BLCO

BLCO is a GPU implementation of the Blocked Linearized CoOrdinate format for storing and processing sparse tensors. It performs key tensor decomposition operations along every mode (dimension) using a unified approach that works on a single tensor copy. The detailed algorithms are described in the following paper:

  • Efficient, Out-of-Memory Sparse MTTKRP on Massively Parallel Architectures. Andy Nguyen, Ahmed E. Helal, Fabio Checconi, Jan Laukemann, Jesmin Jahan Tithi, Yongseok Soh, Teresa M. Ranadive, Fabrizio Petrini, Jeewhan Choi. In Proceedings of the ACM International Conference on Supercomputing (ICS), June 2022. doi:10.1145/3524059.3532363.

Getting started

To compile the code, simply run make in the root directory. This will create the cpd64 binary for running CANDECOMP/PARAFAC tensor decomposition (CPD) with a 64-bit BLCO mask. By default, the Intel ICPC compiler is used.

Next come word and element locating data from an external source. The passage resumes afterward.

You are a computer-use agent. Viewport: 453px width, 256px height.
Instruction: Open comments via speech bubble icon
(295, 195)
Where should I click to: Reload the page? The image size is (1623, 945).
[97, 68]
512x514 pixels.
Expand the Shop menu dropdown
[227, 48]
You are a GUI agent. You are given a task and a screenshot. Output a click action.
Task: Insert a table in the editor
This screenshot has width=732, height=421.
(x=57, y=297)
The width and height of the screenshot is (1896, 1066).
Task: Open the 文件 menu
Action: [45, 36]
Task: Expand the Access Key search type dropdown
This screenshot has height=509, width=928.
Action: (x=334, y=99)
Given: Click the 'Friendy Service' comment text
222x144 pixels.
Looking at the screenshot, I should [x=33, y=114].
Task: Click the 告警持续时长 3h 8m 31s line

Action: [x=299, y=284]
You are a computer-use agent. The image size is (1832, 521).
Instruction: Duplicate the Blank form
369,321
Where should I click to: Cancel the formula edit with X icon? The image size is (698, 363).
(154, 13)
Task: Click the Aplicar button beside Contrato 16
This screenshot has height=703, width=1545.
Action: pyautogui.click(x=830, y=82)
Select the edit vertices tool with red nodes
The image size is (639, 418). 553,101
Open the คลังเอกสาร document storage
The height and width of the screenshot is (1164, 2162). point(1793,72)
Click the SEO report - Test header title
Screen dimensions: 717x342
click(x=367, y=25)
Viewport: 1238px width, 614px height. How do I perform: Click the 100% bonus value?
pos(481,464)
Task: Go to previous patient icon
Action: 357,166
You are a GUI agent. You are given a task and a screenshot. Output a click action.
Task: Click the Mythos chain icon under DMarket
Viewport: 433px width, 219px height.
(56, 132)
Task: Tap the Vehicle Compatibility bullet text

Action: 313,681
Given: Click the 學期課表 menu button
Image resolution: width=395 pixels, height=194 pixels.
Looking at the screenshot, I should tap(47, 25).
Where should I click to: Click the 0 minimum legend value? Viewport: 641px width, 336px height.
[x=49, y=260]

The code currently requires either Intel MKL or OpenBlas available on the system, as well as CUDA libraries. See Settings for more configuration options.

Usage

You can perform CPD on a given tensor like this:

./cpd64 -k 10 --rank 16 -m 100 -i /path/to/tensor.tns

This runs CPD with a 64-bit ALTO mask, a rank-16 decomposition, using automatically selected GPU kernels, and a maximum number of 100 iterations (or until convergence).

For only running the matricized tensor times Khatri-Rao product (MTTKRP) use:

./cpd64 -k 10 --rank 16 -m 100 -i /path/to/tensor.tns -p -t 0 

This executes 100 iterations of the MTTKRP operation (-p) with a rank-16 decomposition on the target mode 0 (-t 0), i.e., the first mode.

Make sure you allocate enough huge pages if you have activated the usage in config.mk.

A number of flags are available for GPU performance tuning:

  • -k <kernel_id> (1 is lvl1, 3 is lvl3, 10 is automatic selection, 12 is lvl 1 batched, 13 is atomic)
  • -n <partitions> (lvl3 partitions to use)
  • --device <id> (the device ID to use)
  • --stream-data (data is streamed to the GPU during MTTKRP computation)
  • --max_block_size <elems> (maximum block size if streaming is on)
  • --batch (batch lvl 1 kernels if selected)

Check out the help message for all possible runtime configurations.

./cpd -h

Settings

All compilation settings can be changed in config.mk. Make sure to have no whitespace after your parameters.

Compiler

Currently, ICC and GCC are supported.

BLAS library

Currently, MKL or any library that conforms to the BLAS interface (tested with OpenBlas) is supported.

Transparent Huge Pages

You can activate the usage of pre-allocated THPs by setting the option THP_PRE_ALLOCATION to true. By default, 2M THPs are used. To use 1G pages instead, set the USE_1G definition in common.h to 1:

#define USE_1G 1

Contributors

Intel Labs

University of Oregon

Licensing

BLCO is released under the MIT License. Please see the 'LICENSE' file for details.